Doch auch bei Genossenschaften gibt es Baustellen. Dazu gehört die »Spardosenmentalität«: Es wird auf die Bestandsmitglieder geschaut und wenig in den Neubau investiert. Auch erfolgt die Vergabe von frei werdenden Wohnungen häufig an Verwandte von Genossenschaftsmitgliedern. Vorstände, die nicht selten aus der Privatwirtschaft kommen, haben auch in Genossenschaften oft freies Spiel. Auf der jährlichen Hauptversammlung wird abgenickt. »Buffets ersetzen die Mitbestimmung«, hat Ralf Hoffrogge das einmal genannt.

Die von Deutsche Wohnen & Co enteignen vorgeschlagene AöR soll vieles anders machen. Investitionen in die energetische Modernisierung sollen aus Gesamteinnahmen und nicht von den einzelnen Mietparteien bezahlt werden. Vergeben werden sollen die Wohnungen nach einem Losverfahren mit besonderer Berücksichtigung von Härtefällen. Wie hoch am Ende die Miete ausfällt, hängt aber wohl letztlich auch von der Entschädigungshöhe für die vergesellschafteten Wohnungsbestände ab.
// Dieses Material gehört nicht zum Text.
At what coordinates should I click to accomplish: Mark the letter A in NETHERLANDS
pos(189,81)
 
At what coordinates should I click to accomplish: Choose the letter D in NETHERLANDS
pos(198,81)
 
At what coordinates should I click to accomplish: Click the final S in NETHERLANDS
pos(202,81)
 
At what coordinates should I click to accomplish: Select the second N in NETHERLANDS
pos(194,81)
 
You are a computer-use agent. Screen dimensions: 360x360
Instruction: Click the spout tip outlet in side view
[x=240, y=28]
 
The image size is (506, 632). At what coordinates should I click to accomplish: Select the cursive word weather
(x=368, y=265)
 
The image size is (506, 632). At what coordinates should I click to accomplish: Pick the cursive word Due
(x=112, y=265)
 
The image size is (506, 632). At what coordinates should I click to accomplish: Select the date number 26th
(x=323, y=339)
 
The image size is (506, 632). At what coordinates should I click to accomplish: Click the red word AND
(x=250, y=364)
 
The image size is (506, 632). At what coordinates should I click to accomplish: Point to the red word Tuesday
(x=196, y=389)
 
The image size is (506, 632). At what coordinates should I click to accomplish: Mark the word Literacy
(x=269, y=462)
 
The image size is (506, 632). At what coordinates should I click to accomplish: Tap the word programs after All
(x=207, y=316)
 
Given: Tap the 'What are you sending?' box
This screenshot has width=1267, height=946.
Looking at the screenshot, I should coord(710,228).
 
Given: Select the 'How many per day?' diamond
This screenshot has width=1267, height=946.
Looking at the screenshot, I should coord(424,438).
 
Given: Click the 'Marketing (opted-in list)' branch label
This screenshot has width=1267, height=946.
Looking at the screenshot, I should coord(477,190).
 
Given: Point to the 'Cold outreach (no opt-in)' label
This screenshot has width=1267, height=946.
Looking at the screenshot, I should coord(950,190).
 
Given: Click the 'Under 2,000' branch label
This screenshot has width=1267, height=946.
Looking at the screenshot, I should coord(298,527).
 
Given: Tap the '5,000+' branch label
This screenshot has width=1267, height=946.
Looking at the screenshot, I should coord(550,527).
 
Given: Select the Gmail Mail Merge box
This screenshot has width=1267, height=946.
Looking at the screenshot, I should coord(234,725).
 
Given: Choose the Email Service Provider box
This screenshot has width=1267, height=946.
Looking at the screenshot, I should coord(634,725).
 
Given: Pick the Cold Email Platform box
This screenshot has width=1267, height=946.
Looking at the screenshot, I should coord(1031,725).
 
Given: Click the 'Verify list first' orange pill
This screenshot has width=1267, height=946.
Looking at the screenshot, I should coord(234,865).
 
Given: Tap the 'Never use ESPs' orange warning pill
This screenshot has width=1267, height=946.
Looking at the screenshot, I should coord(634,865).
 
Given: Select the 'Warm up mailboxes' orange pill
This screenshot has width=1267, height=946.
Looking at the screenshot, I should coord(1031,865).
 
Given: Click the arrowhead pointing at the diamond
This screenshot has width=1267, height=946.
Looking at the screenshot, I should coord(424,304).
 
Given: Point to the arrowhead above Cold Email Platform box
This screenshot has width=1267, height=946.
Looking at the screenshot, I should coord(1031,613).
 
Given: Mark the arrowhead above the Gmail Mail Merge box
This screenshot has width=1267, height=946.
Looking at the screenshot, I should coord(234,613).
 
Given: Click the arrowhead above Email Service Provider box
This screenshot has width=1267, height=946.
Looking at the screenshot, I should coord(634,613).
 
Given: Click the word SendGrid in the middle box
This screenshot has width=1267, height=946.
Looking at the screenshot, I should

Die Bewirtschaftung von Wohnungen selbst koste vergleichsweise wenig, sagt Stadtforscher Bernet, der auch Vorstand einer Leipziger Wohngenossenschaft ist. Die Kosten für Instandhaltung, Verwaltung, aber auch für Modernisierungen oder bei Mietausfällen: Das alles sei gering im Vergleich zu dem, was aufgebracht werden müsse, wenn Häuser und Boden mittels Kredit gekauft und dieser inklusive Zinsen getilgt werden muss. »Gewinnorientiertes Handeln mit Boden und Bestandsgebäuden ist das wesentliche Hindernis für bezahlbare Mieten.« Denn durch den immer wieder stattfindenden Weiterverkauf müsse eben auch jedesmal aufs Neue ein Schuldendienst geleistet werden, erklärte Bernet den Mitgliedern der Expertenkommission. Nun würde die Entschädigung für die Vergesellschaftung nicht zum Verkehrswert erfolgen – sofern die Kommission diese für möglich hält und sich eine politische Mehrheit findet. Geschenkt gibt es eine Viertelmillion Wohnungen aber auch nicht.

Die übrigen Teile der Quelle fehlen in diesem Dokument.